The vertebrate cilium is a sensory organelle critical for a broad array of homeostatic mechanisms and paracrine signals. Notably, ciliopathy phenotypes manifest as both developmental structural defects and failure of left-right axis determination in a host of clinical disorders, as well as progressive degenerative phenotypes, suggesting that ciliary proteins serve important functions in organogenesis, tissue maintenance, and, potentially, regeneration. The field faces numerous challenges for the future, which include three major questions.
First, what are the similarities and differences (both structural and functional) between primary cilia in different cell types? Given the association of major developmental process with ciliary dysfunction, it is perhaps paradoxical that ciliopathies do not manifest more severe clinical phenotypes. In addition to the usual suspicions of differential tolerance for damage and regenerative ability, it is likely that not all cilia partake in the same signaling processes. To that end, the progress made toward characterizing the complete ciliary proteome must now be refocused toward understanding the protein complement of cilia in particular tissues and cell types.
Second, it is equally important to differentiate between the ciliary and nonciliary roles of these proteins. There is a pervasive ciliocentric view in the current literature—that a protein localizes to basal bodies and cilia in cultured cells and tissues can no longer serve as definitive evidence that a protein’s function is exclusively at the cilium. Several ciliary proteins are now known to serve multiple cellular functions, and it is likely that pools of ciliary proteins will be found in other compartments under specific physiological conditions. Therefore, the burden of proof for a ciliary phenotype in any model system will require multiple independent lines of evidence, including studies of ciliation and deciliation.
Third, the association of the primary cilium with Hedgehog and Wnt signaling opens up several areas of investigation. Most pressing is to identify other pathways in which the primary cilium might play a role. Intriguingly, if basal body integrity is indeed required for proteasomal targeting of a subset of signaling proteins, including, but not limited to, β-catenin (Gerdes et al., 2007
), we might expect pathways that require proteasomal processing to be modulated by the cilium. It is unlikely to be coincidental that both Hedgehog (Gli processing) and Wnt signaling (β-catenin degradation) rely heavily on proteasomal processing, and that disruption of both the basal body and cilium result in impaired proteasomal processing of Gli2/3 (Caspary et al., 2007
; Delous et al., 2007
; Haycraft et al., 2005
; Huangfu and Anderson, 2005
; Karmous-Benailly et al., 2005
) and impaired degradation of Dvl and β-catenin (Gerdes et al., 2007
; Simons et al., 2005
Finally, the near-ubiquitous presence of ciliated structures in vertebrates potentially contains some important evolutionary lessons. In invertebrates, such as Drosophila, only sensory neurons and sperm are ciliated, whereas in vertebrates, nearly every tissue type has cells that are ciliated at some point in their life cycle. We suggest that the role of the cilium in paracrine signaling might have been the direct outcome of the widespread presence of cilia in vertebrates. Clearly, though conserved throughout evolution, signal transduction pathways have diverged from invertebrate to vertebrate organisms. In Drosophila, the Hedgehog and PCP signaling pathways are organized differently than they are in mice and humans. However, it is unclear which fraction of a specific signaling pathway is regulated by the primary cilium, though such regulation is likely to be time and tissue specific.

....

## TASK DIRECTIONS
Return, word for word, the stretch of the passage on vertebrate cilia from "Second, it is" through "ciliation and deciliation.". The records come from a separate, unrelated source.

....

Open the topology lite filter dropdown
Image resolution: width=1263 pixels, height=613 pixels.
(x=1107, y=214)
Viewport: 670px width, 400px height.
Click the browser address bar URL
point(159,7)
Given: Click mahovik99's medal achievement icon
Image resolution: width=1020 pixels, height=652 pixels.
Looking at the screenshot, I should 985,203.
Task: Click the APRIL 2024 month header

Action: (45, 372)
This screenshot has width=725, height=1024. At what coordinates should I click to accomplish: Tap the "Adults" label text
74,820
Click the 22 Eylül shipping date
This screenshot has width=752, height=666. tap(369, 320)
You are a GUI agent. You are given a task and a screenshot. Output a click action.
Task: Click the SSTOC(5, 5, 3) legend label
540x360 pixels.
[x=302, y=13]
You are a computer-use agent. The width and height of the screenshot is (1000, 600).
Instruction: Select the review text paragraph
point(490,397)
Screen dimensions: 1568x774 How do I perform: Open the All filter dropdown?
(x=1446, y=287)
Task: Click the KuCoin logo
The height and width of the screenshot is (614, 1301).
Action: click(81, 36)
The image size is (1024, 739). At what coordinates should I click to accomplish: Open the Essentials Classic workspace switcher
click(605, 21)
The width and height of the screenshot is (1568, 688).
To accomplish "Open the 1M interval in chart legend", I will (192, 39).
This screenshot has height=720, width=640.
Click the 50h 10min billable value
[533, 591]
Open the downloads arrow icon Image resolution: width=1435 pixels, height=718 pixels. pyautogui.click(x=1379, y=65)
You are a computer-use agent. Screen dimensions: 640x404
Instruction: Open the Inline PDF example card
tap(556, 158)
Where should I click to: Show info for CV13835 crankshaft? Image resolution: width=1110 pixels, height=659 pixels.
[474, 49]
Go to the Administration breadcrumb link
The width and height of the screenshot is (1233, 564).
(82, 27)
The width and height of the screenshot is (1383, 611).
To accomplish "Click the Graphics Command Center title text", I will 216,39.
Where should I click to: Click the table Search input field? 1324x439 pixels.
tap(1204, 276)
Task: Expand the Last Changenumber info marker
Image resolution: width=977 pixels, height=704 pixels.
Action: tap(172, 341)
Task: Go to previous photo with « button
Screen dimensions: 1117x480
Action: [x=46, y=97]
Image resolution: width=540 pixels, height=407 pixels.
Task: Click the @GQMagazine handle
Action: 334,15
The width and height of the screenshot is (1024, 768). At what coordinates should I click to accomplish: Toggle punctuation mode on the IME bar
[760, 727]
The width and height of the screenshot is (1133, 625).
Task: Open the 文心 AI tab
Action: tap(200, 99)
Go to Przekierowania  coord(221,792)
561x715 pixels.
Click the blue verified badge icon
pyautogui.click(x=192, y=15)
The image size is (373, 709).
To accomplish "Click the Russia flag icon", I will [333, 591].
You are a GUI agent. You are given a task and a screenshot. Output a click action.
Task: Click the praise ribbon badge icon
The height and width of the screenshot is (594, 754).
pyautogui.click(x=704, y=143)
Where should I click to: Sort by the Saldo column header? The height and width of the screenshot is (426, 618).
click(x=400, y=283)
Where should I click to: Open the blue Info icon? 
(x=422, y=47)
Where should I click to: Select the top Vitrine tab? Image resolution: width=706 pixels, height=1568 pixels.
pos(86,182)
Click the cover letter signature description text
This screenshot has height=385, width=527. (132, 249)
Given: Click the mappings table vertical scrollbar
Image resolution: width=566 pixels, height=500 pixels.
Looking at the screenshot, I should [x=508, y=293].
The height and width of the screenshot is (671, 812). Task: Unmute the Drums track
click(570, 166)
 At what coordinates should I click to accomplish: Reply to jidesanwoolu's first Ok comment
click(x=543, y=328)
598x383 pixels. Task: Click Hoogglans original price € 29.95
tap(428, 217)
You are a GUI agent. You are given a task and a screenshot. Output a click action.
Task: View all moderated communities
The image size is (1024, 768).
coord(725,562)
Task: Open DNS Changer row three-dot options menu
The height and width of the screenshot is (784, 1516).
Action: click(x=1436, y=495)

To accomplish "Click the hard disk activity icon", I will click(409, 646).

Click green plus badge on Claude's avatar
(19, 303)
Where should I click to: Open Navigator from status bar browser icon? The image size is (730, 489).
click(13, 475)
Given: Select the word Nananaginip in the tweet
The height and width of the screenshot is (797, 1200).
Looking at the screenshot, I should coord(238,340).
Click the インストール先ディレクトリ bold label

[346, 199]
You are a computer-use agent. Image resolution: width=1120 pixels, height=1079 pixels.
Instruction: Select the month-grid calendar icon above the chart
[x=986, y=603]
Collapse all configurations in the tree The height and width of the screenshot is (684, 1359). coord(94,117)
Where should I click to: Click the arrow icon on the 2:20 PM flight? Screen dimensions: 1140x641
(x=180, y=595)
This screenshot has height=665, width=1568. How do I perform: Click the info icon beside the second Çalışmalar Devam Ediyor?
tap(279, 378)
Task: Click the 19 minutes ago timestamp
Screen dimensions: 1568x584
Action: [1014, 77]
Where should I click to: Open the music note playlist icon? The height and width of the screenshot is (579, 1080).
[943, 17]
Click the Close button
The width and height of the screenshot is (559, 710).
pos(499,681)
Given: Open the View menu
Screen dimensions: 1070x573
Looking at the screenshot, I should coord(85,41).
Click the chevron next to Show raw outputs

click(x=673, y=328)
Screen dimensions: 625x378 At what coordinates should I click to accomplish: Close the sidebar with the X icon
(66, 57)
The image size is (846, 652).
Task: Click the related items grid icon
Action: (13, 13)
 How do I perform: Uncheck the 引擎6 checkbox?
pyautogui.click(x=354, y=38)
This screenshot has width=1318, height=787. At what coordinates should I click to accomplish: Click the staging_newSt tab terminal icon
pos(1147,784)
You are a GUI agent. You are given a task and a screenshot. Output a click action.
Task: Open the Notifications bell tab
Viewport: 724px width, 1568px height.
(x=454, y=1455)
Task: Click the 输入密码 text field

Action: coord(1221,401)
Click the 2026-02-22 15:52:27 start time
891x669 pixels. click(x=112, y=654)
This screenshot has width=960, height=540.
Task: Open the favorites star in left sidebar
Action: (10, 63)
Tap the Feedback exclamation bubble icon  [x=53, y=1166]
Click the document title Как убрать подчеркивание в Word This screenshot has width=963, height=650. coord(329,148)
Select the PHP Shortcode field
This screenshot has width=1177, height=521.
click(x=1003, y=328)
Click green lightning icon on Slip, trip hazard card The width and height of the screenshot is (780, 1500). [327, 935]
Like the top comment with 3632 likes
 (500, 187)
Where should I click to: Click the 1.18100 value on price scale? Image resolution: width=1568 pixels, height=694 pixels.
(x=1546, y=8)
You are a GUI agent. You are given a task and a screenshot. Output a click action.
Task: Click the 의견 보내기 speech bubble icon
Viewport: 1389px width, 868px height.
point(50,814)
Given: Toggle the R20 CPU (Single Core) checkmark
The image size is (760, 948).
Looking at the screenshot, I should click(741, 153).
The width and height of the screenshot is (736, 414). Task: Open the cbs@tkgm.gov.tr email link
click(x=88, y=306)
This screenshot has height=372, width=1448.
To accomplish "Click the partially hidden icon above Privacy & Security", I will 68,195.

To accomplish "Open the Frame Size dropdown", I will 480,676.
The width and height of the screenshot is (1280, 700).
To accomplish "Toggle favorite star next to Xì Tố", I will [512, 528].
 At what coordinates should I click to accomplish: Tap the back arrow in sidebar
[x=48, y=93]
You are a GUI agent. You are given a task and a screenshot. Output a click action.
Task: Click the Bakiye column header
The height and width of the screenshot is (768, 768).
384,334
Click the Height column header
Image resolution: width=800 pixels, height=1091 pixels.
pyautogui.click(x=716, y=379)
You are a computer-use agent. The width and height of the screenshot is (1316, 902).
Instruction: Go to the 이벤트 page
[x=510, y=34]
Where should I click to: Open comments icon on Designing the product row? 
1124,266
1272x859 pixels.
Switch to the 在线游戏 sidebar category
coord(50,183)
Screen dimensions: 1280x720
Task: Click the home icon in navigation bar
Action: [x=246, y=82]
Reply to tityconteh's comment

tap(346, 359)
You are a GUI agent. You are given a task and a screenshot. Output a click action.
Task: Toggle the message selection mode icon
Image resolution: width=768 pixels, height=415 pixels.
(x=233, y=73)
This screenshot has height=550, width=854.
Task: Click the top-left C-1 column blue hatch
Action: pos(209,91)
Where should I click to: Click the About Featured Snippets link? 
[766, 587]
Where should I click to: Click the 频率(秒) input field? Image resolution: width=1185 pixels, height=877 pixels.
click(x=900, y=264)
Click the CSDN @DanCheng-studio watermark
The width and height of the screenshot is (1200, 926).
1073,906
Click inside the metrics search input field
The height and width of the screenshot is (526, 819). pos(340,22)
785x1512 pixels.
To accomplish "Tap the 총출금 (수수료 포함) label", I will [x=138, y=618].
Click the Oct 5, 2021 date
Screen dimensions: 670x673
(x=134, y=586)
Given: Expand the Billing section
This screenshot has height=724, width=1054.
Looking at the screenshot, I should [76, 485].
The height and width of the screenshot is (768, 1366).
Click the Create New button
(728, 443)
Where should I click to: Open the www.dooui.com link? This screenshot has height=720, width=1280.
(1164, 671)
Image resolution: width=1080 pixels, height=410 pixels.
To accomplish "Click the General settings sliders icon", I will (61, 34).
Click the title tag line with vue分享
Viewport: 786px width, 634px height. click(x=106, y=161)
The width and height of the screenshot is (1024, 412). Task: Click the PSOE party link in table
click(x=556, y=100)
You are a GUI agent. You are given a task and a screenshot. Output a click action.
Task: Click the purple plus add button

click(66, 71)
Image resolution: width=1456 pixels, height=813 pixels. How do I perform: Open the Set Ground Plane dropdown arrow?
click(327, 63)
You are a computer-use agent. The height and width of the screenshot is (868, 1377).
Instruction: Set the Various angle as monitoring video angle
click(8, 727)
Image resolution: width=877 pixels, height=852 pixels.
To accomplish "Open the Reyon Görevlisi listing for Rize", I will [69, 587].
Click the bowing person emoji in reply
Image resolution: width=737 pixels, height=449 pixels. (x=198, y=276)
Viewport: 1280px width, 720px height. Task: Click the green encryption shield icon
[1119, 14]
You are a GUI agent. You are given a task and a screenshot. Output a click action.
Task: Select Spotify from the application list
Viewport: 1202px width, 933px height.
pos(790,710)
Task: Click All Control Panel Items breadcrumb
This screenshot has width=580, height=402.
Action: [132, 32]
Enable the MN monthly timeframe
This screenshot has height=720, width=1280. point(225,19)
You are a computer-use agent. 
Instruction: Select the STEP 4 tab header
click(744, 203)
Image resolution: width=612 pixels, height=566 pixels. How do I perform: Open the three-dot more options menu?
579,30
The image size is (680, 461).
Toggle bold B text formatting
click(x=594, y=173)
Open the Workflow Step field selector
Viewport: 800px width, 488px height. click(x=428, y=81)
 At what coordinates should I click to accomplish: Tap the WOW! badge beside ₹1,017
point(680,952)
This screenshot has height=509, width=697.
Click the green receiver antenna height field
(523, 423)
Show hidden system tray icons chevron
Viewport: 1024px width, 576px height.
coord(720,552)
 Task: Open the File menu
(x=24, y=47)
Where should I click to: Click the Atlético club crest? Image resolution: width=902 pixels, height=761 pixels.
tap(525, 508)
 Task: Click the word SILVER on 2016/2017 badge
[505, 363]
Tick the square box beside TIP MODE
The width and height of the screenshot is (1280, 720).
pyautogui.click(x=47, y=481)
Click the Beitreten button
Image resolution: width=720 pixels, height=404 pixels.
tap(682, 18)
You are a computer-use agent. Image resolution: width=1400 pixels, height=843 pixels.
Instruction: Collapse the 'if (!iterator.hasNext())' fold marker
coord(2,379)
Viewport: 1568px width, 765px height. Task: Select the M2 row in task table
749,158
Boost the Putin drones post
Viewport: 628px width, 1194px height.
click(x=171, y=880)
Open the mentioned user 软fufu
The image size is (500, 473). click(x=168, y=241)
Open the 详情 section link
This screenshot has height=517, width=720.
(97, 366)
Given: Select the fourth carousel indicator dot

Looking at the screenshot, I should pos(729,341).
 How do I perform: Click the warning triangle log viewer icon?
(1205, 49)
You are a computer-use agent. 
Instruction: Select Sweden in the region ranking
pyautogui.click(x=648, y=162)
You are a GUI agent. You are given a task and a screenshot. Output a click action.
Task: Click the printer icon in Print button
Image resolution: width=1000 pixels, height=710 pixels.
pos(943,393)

....

## ANSWER TO THIS TASK
Second, it is equally important to differentiate between the ciliary and nonciliary roles of these proteins. There is a pervasive ciliocentric view in the current literature—that a protein localizes to basal bodies and cilia in cultured cells and tissues can no longer serve as definitive evidence that a protein’s function is exclusively at the cilium. Several ciliary proteins are now known to serve multiple cellular functions, and it is likely that pools of ciliary proteins will be found in other compartments under specific physiological conditions. Therefore, the burden of proof for a ciliary phenotype in any model system will require multiple independent lines of evidence, including studies of ciliation and deciliation.